What are we doing? We are developing techniques to push the pressure of hydrogen and its isotopes (deuterium and HD) to the 4 megabar range using diamond anvil cells (DACs). A picture of one of our several DACs is shown below. (figure of DAC) This DAC is made of Vascomax, a hard steel that can be subjected to low temperatures and maintains good dimensional stability and strength. Another DAC, not shown, is made of nonmagnetic beryllium-copper and is used for NMR studies at high pressure. A pressure of millions of atmospheres can be applied to a sample by the simple finger-turning of a screw. More recently, we have been developing the technique of pulsed laser heating of samples, using a pulse of order 100 ns that can easily melt metals, etc. We plan to use this to study metastable states at high pressure.

Our research has always featured developing an understanding of the physics of hydrogen as the pressure bar has been raised.

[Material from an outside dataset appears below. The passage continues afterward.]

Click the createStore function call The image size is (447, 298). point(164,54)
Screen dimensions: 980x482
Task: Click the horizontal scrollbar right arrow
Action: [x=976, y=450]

We have observed a number of phase transitions in high pressure hydrogen and its isotopes and studied these systems by optical means such as Raman scattering, infrared absorption, and optical absorption. Below we show the phase diagram that we determined for deuterium; a similar one exists for hydrogen, while HD has some unusual features.

Figure. A DAC used for megabar research. The diamond anvils are in the lower part of the DAC; The cable bundle is for measuring temperature, load, heating, etc. The DAC is about the size of a coke-bottle; it is long and narrow so that it easily fits into a helium cryostat with optical windows.
 

The equation of state of hydrogen and its dielectric properties have been studied using optical techniques. We have developed a new method for performing NMR on samples in a diamond anvil cell. Our technique increases the signal-to-noise by almost a factor of 100 (M.G. Pravica and I.F. Silvera, Rev. Sci. Inst. 69, 479, 1998) and has been recently used to study ortho-para conversion of hydrogen as a function of pressure (preprint available).

Our lab is equipped with optical spectrometers, lasers, ccd detectors, diamond anvil cells of our own design, diamond polishing apparatus, an electric discharge machine (see room 123 photo), microscopy, cryostats, etc.; our latest piece of equipment is a state-of-the-art FTIR spectrometer.

We have a long-standing interest in the ruby under pressure and the ruby pressure scale. We have published a number of papers on the fluorescence spectra of ruby under pressure, and plan to do some new studies at a synchrotron in the near future.

We are developing methods for depositing hard electrodes on diamonds using clean room techniques developed for nano-physics experiments. Why? The most rigorous method of showing that a material is a metal is the simple (outside of a DAC) method of measuring the dc electrical conductivity and showing that it remains finite in the limit that temperature goes to zero. This is a challenge in a DAC as the electrodes must lead from the high pressure environment of the sample to the ambient pressure of the laboratory. It is even more challenging for pressures above 2 megabar due to the small size of the sample. Tune in to follow our progress.



Figure. The phase diagram of deuterium to almost 2 megabars. LP is the low pressure phase known to be hexagonal close packed. The BSP is the broken symmetry phase, in which a quantum transition takes place at about 28 Gpa—at T=0K, the ground state spontaneously distorts from a symmetric to an orientationally ordered phase. The D-A is the mysterious high pressure phase, suspected to be molecular metallic, and having once been claimed to be so by the Geophysical Laboratory Group. In recent years we have shown that there is no experimental evidence that this is metallic, so that the question remains open and the nature of the A-phase is still unknown.